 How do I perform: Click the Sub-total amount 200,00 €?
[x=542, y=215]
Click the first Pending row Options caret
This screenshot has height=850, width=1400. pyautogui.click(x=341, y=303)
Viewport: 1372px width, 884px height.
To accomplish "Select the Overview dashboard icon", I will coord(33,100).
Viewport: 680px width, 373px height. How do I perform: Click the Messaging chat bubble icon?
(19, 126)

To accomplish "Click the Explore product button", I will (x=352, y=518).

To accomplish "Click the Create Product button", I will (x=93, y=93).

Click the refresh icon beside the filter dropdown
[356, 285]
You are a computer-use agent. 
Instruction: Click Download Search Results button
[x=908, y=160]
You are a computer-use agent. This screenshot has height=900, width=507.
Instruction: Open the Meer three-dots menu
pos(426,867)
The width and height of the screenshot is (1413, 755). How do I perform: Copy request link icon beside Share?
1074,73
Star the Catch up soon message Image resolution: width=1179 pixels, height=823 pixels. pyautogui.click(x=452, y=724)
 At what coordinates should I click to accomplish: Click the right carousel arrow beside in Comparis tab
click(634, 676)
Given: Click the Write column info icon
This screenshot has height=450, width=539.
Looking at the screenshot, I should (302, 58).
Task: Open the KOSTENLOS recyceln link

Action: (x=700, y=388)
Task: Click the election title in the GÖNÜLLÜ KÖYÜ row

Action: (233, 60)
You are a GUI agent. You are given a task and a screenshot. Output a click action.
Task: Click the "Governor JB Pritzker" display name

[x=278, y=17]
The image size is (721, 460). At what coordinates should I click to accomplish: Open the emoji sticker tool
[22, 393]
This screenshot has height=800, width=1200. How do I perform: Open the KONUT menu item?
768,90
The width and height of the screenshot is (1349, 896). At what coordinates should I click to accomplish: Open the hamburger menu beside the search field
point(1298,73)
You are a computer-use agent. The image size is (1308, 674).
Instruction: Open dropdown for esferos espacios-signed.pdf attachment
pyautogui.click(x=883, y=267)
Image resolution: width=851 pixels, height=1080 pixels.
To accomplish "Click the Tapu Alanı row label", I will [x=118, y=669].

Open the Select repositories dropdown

○ ○ ○ ○ ○

*What the task requires*.
Scan the data above and copy every line with "Select" in it.

*Exercise solution*.
To accomplish "Select the Overview dashboard icon", I will coord(33,100).
Open the Select repositories dropdown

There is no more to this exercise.